The White House created a Pollinator Health Task Force last year to build a federal strategy to promote the health of honey bees amid fears that pesticide use could be causing bee deaths.
In anticipation of the task force report, a new poll was released by the California-based opinion research company FM3 that found that 86 percent of respondents said honeybees are important to the nation’s food supply. When asked what is causing pollinator population declines, 70 percent of respondents said it was mainly human behavior, including increased use of pesticides. The poll was commissioned by the Center for Food Safety and other groups.
In contrast to public opinion, some research shows that bee populations are not declining, but trending higher.
According to a March 20 report by the Department of Agriculture, United States honey production in 2014 rose 19 percent from 2013.There were 2.74 million colonies producing honey in 2014, up 4 percent from 2013.
“The bee population is actually healthier right now that it was 10 years ago,” Peter Nowak, a principle at AgInfomatics, an independent agricultural research firm, said.
Nowak’s firm Aginfomatics conducted research last year for Growing Matters, an organization led by companies that study and produce neonicotinoid insecticides, including Bayer CropScience, Syngenta and Valent U.S.A. Corp., with support from Mitsui Chemicals Argo. That research showed that homeowners prefer the attributes provided by neonicotinoids, also known as neonics, for controlling pests over other insecticides and are willing to pay more for them.
Neonicotinoids are a type of systemic insecticide introduced in the 1990s as a result of legislation mandating that manufacturers create less harmful pesticides. This type of pesticide becomes an internal part of the plant, often through treating the seeds. Nowak said only insects that bite into the plant are affected by the pesticide. Bees and other pollinators that land on the outside of the plant and take pollen are not affected by the insecticide, he added.
“One of the overwhelming themes is if you take away neonicotinoids it’s going to be a disaster for pollinators,” Nowak said in an interview.
If the task force recommends neonicotinoids be banned, growers would likely turn to harsher pesticides to protect their crops, Nowak said.

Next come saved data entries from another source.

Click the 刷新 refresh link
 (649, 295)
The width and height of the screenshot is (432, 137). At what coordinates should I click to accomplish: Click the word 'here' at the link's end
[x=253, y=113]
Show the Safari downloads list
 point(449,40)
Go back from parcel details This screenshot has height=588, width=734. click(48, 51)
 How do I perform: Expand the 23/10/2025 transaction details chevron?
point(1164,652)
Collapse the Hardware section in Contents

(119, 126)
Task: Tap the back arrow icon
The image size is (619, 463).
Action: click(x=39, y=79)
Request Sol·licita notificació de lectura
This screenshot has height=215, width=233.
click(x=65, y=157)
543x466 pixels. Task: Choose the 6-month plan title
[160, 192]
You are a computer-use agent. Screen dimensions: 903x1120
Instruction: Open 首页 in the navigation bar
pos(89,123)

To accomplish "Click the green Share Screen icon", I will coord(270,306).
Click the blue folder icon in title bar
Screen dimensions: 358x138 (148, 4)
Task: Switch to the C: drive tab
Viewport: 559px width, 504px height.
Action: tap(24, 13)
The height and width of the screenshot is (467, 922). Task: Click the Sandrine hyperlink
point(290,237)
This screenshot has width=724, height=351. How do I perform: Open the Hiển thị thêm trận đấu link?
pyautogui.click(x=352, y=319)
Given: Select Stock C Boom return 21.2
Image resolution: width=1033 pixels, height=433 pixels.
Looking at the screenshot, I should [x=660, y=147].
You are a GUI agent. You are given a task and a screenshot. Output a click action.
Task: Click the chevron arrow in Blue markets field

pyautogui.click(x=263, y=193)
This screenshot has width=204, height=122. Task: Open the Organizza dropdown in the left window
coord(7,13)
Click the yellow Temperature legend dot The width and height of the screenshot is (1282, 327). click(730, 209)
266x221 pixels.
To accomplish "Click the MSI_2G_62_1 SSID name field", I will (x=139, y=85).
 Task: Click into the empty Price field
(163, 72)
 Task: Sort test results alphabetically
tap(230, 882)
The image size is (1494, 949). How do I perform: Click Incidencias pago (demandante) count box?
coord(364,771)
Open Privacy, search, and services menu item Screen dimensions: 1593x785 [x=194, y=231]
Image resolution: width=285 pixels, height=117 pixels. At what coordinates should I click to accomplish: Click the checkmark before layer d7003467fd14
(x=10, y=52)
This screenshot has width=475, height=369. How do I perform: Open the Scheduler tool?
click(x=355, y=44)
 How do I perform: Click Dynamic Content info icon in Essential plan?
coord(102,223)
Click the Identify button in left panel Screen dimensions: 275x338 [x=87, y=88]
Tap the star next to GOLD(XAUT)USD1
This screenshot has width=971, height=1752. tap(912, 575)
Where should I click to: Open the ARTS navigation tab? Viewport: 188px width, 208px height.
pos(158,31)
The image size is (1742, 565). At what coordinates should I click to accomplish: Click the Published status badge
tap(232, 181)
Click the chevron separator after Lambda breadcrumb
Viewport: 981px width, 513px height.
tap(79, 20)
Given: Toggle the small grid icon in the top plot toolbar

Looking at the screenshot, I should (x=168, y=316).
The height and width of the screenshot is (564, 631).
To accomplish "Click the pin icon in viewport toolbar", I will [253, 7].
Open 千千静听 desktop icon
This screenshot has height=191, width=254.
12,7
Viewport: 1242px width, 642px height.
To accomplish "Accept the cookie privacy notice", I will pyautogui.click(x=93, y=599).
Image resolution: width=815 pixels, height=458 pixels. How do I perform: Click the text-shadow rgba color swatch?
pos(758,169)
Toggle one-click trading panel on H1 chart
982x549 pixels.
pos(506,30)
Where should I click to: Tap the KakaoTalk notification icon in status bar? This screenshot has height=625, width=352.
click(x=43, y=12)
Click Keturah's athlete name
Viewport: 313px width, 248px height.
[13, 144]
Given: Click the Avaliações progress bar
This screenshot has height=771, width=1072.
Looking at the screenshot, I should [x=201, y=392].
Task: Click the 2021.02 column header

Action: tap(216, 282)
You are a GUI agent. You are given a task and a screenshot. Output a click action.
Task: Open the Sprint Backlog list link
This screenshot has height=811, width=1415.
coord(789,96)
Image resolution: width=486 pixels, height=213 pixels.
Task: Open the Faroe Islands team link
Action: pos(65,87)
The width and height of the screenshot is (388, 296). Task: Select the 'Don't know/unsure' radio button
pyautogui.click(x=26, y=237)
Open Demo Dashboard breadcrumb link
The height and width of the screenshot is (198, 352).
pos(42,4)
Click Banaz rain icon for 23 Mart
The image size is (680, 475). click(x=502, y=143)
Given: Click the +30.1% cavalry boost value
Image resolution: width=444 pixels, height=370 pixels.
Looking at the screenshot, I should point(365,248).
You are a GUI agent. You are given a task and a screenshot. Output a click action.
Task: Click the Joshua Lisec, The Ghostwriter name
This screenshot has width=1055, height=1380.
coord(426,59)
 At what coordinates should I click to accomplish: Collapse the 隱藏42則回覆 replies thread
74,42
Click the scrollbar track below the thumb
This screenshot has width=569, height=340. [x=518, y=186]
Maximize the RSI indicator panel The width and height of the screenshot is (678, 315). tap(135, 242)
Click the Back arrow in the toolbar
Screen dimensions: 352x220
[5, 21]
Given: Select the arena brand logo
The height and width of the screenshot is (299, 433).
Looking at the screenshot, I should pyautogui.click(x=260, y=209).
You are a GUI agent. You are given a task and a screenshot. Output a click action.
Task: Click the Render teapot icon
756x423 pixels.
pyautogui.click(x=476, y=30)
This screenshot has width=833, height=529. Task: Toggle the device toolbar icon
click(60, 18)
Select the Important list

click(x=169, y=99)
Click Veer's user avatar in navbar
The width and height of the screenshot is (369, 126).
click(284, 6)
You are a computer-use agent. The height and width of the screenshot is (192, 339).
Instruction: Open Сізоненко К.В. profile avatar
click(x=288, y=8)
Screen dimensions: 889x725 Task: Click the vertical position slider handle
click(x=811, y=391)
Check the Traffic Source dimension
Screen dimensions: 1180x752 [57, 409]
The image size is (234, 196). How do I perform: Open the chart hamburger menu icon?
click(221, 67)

“In order to protect against their pests, these growers are going to be spraying these older pesticides on the surface of the plants where the pollinators will be exposed and the insecticide will kill pollinators,” Nowak said. “It’s also going to go after the beneficial insects. Both the friendly insects and the pollinators will be at tremendous risk if we take away neonicotinoids.”
Agriculture, environmental and food safety groups have been ramping up pressure on the federal government to address the threat pesticides pose to pollinator populations and the nation’s food supply. It is estimated that bees provide agriculture an estimated $18 billion to $27 billion in pollination service annually.